Another key problem with the existing treatment for depression was the lack of clear guidelines for distinguishing between “melancholic” (or “biological”) depression and “non-melancholic” depression.
Professor Parker pointed out that 50 years ago, the lifetime risk for clinical depression was relatively rare (between one and three percent) “as clinical depression was principally the melancholic type”. In the latter half of the 20th century, however, depression came to be considered as a single entity, an “it” that “merely varies by severity”.
“If you go to a practitioner with clinical depression these days you are more likely to be treated on the basis of the background training of the practitioner than anything to do with the condition itself,” he said.
“So if you go along with depression type X and see a GP, you will probably get a drug, or with the same type of depression you go to a psychologist you will get CBT (Cognitive Behaviour Therapy), or if you go to a counsellor you will get counselling, go to a lady with a kaftan you will get crystal therapy.”
He said he knew of no other area of medicine where the patient is “fitted to the background training of the practitioner”.
“It is worrying.
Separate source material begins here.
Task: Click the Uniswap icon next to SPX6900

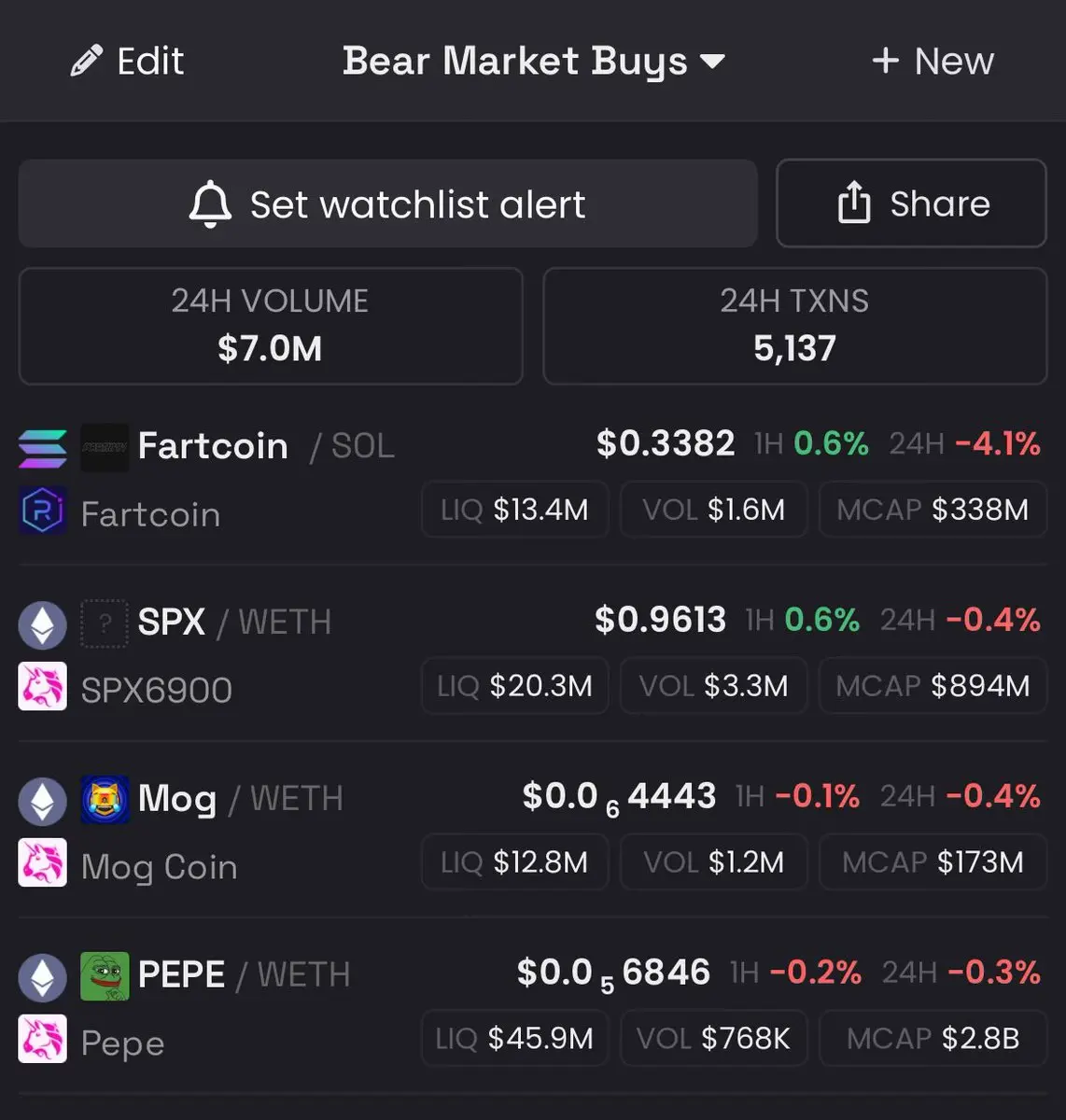Action: click(43, 687)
It is as silly as treating major breathlessness as a diagnostic entity. If you go to a GP who says you have got major breathlessness, you want to know whether you have got asthma, or pneumonia or pulmonary embolism because you know respectively that you are going to receive a bronchodilator, or an antibiotic or an anti-coagulant. Medicine proceeds by chasing causes...”
Professor Parker referred to widely publicised, recent research which appeared to indicate that there was little difference between the response to antidepressants and placebos. He indicated that his own clinical experience working with patients with melancholic depression painted a very different picture. It indicated that while the response to a placebo is only around 10 percent and the response to psychotherapy is only 10 to 20 percent, the response to antidepressants is in the range of 60-70 percent – clearly a dramatic difference.
He argued that the problem with recent studies of the effectiveness of antidepressants was that those who were recruited for research were not the type of patients who presented for clinical treatment.
Another thing that concerned him was that “the message going out to the general community is that if you are depressed go and see your GP”.
“Now GPs vary,” he said, “GPs have a huge range of domains that they have to be competent and involved with. Not all are comfortable with mood disorders, not all have been well trained. So my point would be that, in the same way if you have a cardiac condition, you wouldn’t expect that you would just obey the injunction ... you should see your GP.
“So I think that we need much greater sophistication in our profession and also in the community.”
On the question of exercise and depression, Professor Parker said the research findings were “quite spectacular”. “Some patients have said ‘it generally takes me four hours to get going in the morning, but when I go walking it only takes half an hour’. What is actually happening is that there are real biological changes. And particularly in Sydney, getting out in the morning exposes people to sunlight which stimulates melatonin from the pineal system.”
Professor Parker said it was not just endorphins nor serotonin levels in the brain that were affected, but exercise, particularly in sunlight, had a “cascading” affect on many brain chemicals. It was not merely a psychological affect, but “quite a powerfully biological effect”.